10 Years After ‘One Dance,’ Wizkid Is Still Winning — But, Who Is Leading Afrobeats?
- Sean

- 1 day ago
- 3 min read
There’s a version of this story that sounds simple: ten years ago, a song changed everything.
And One Dance still sits there — untouched, undeniable, permanently etched into the global rise of Afrobeats.
But anniversaries don’t just celebrate moments.
They force questions.
Because while Wizkid helped build the moment, the real conversation in 2026 is this:
Who owns it now?
Wizkid may have built the moment — but the question now is who owns it – who is leading Afrobeats now?

The Song That Opened the Door — But Didn’t Close the Argument
When Drake dropped One Dance in 2016, it wasn’t just a hit.
It was a cultural shift.
Afrobeats wasn’t “emerging” anymore — it had arrived.
And Wizkid’s presence on that record wasn’t decorative.
It was foundational.
But here’s the uncomfortable truth ten years later:
That moment belongs to history — not necessarily to the present.
Because dominance doesn’t freeze in time.
It moves.
Legacy vs Motion: Where Wizkid Still Wins
If this debate was about catalog, it would barely be a debate.
Wizkid’s run is layered:
From Superstar to Made in Lagos
From “Ojuelegba” to “Essence”
From Lagos to London to Madison Square Garden
He didn’t just cross over — he translated Afrobeats globally without losing identity.
Wizkid didn’t chase the world.
He made the world adjust.
That kind of legacy doesn’t fade.
But legacy isn’t the same as control of the moment.
Burna Boy and the Business of Being Everywhere
Now enter Burna Boy.
While Wizkid refined presence into mystique, Burna turned dominance into visibility.
Album runs that feel continuous
Stadium tours across continents
Award circuits, interviews, headlines
From African Giant to I Told Them…, Burna didn’t just stay active — he stayed loudly relevant.
And in today’s music economy, that matters.
Because here’s the real shift:
Dominance today is not just about what you’ve done.

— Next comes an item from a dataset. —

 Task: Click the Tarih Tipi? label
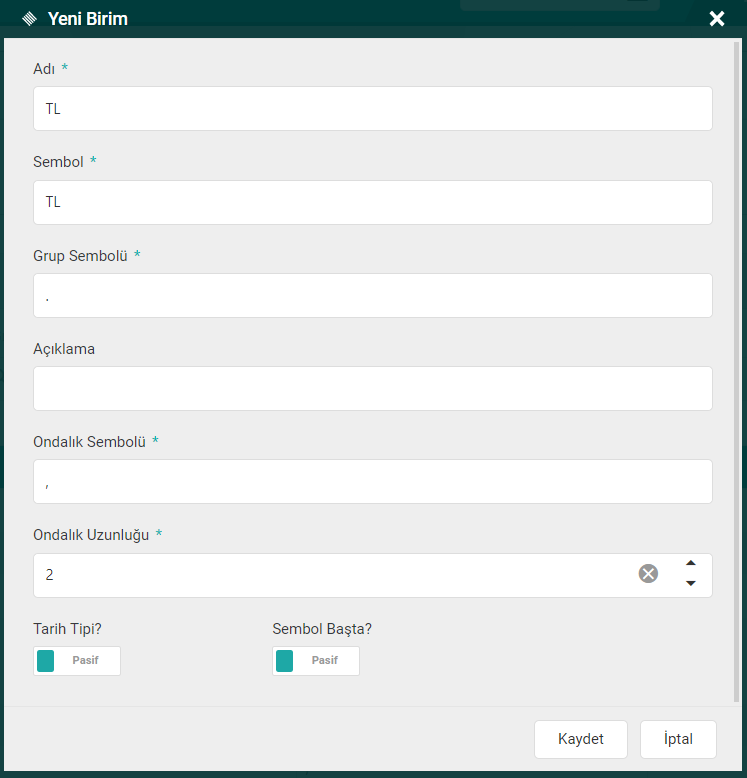coord(67,629)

It’s about how often the world is reminded.
Silence vs Presence: The New Power Question
Wizkid moves like a ghost.
Burna moves like a headline.
And that contrast might be the real story.
Wizkid’s silence builds anticipation — but it also creates space.Burna fills that space — consistently.
So the question becomes:
Can you still be No.1 if you’re not the most visible artist in the room?
Or has the game changed?
The Drake Factor: Who Really Owns “One Dance”?
This is where things get tricky.
Yes, Wizkid was crucial to One Dance.
But the record lives under Drake’s name.
So ten years later, what are we really measuring?
Wizkid → cultural authenticity, sonic foundation
Drake → global distribution, mainstream amplification
And Burna?
He doesn’t borrow the moment.
He builds his own.
One artist was part of the biggest Afrobeats moment.
The other is creating his own — repeatedly.
Who Is Leading Afrobeats Now? – What Defines No.1 in 2026?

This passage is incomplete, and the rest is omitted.